Pour ou contre la musique d’ambiance ?
L’espace sonore appartient à chacun d’entre nous. Nous n’avons pas le droit de nous l’approprier aux dépens d’autrui. Faisons en sorte de ne pas nuire à l’espace sonore de l’autre. Pour quelles raisons ? C’est souvent celui qui organise l’activité. Pour rendre le moment plus agréable, certainement. L’activité par elle-même ne rendrait donc pas ce moment agréable à elle toute seule ? Posons-nous la question de l’intérêt de cette activité pour qu’il y ait nécessité d’écouter de la musique d’ambiance. Parce que c’est un moment de retour au calme. Nous mettrons donc de la musique (classique ou douce) à ce moment-là. Serait-elle un calmant ? Comme on donne du théralène à de jeunes enfants pour qu’ils se calment.- Les enfants du groupe ont-ils tous décidé d’écouter cette musique ? Si oui, alors écoutons-là, et ne faisons rien d’autre, c’est bien elle l’activité à ce moment-là. Si non, alors ne l’imposons pas, parce que nous sommes adultes, parce que nous pensons que c’est bien, à celui qui n’a pas décidé d’écouter ce moment musical. C’est un manque de respect pour lui ; c’est aussi un manque de respect pour l’œuvre en question car on ne lui donne pas toute l’attention qu’elle réclame.

Écouter plutôt qu’entendre
Son application au quotidien est riche d’enseignement. Cela commence dès l’arrivée des enfants au centre de vacances. Comment faire s’installer cent trente-cinq enfants de 5 à 12 ans et les adultes qui les accompagnent sans qu’ils ne crient, ne pleurent, ne se hèlent ? La préparation y est pour beaucoup. Au niveau de l’équipe d’encadrement, permettre à chacun de s’approprier le projet, réfléchir sur les enjeux, sur les moyens à mettre en place. Au niveau du groupe enfants et de l’entité parents-enfants, il est important de les mettre en situation, de pouvoir anticiper, donc d’être informé (importance de la réunion parent-enfant-animateur) ; agissant ensuite (importance de donner les moyens, de se déterminer, d’être autonome dans les déplacements ce qui implique codage, fléchage, organisation de l’espace temps), décideur enfin ; l’adulte n’a pas à penser tout pour l’enfant mais à réfléchir sur la capacité qu’a l’enfant pour choisir sa place, son lit, sa classe… On se rend compte que la réflexion sur le cadre et surtout sur la manière dont chacun a la capacité de s’approprier ce cadre est une condition de réussite de l’installation, une conduite de sécurité tant physique qu’affective, une condition de tranquillité, de sérénité, de calme. Cette réflexion est axée sur l’équilibre, la mesure du temps. La flexibilité, la souplesse doivent permettre à chaque situation d’être vécue, analysée et solutionnée dans sa globalité.

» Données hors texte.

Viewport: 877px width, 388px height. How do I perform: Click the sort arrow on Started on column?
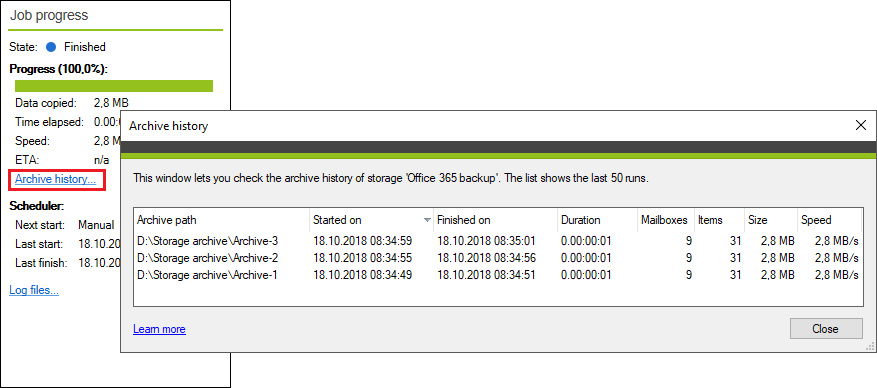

J’entends globalité dans le fait que cette situation doit être référée avec un début et une fin. Aussi, chacun sait ce qu’il a à faire, se sent décideur et non dépendant d’un emploi du temps. Les repères espace temps sont précis, non stressants et fonctionnels. Alors, nul n’est besoin de musique d’ambiance, car quelle ambiance que cette ruche qui s’installe ! Ce propos est un calque que l’on peut reporter sur tous les moments du centre de vacances.

Le choix
L’équipe d’animation détient-elle, à elle seule, le pouvoir de décider ce qui est bon de faire écouter aux enfants ? La démarche se situe plus au niveau de l’exploitation, de l’écoute. Pour ce faire, l’inventaire du matériel audio et des matériaux (C.D., cassettes…) doit devenir propriété du groupe enfants-animateurs. La connaissance de l’extérieur doit être source de sonorité, de communication. C’est bien le projet de l’enfant qui fait émerger le besoin, l’utilisation de tel moyen audio, de tel support musical… On a pu remarquer au cours de séjours que les enfants s’inscrivaient bien dans la démarche, ce qui n’était pas le cas pour les adultes.

Qui ?
La vie du centre ayant démarré calmement, sans ambiance sonore, à aucun moment les enfants n’ont été demandeurs de musique d’ambiance. En revanche, les adultes se sont vite retrouvés en manque. Alors qu’il avait été décidé de centraliser tous les moyens audio dans une pièce spécialisée avec des règles d’utilisation élaborées, collectivement, ils ont été vite demandeurs pour faire une veillée calme, un temps calme après le repas… On se retrouvait à chaque fois dans la situation d’habiller un moment et rarement dans l’exploitation de l’activité musique en l’occurrence. La richesse a été dans l’obligation de réfléchir à toutes les possibilités offertes par l’espace sonore. Il était trop restrictif de ne s’en tenir qu’à la musique. C’est alors que nous avons vu un groupe d’enfants rechercher un fond musical pour habiller un après-midi médiéval faisant suite à la fête qui s’était déroulée dans un château voisin ; un autre groupe d’enfants inviter un musicien saxo à une de leur veillée (ce musicien avait été repéré par les enfants dans les dunes alors qu’il répétait seul). Nous avons vu également arriver un musicien écossais et sa fille pour jouer de la cornemuse. Tout ce petit monde a alors organisé un repas avec eux. Quelle sympathique petite tablée !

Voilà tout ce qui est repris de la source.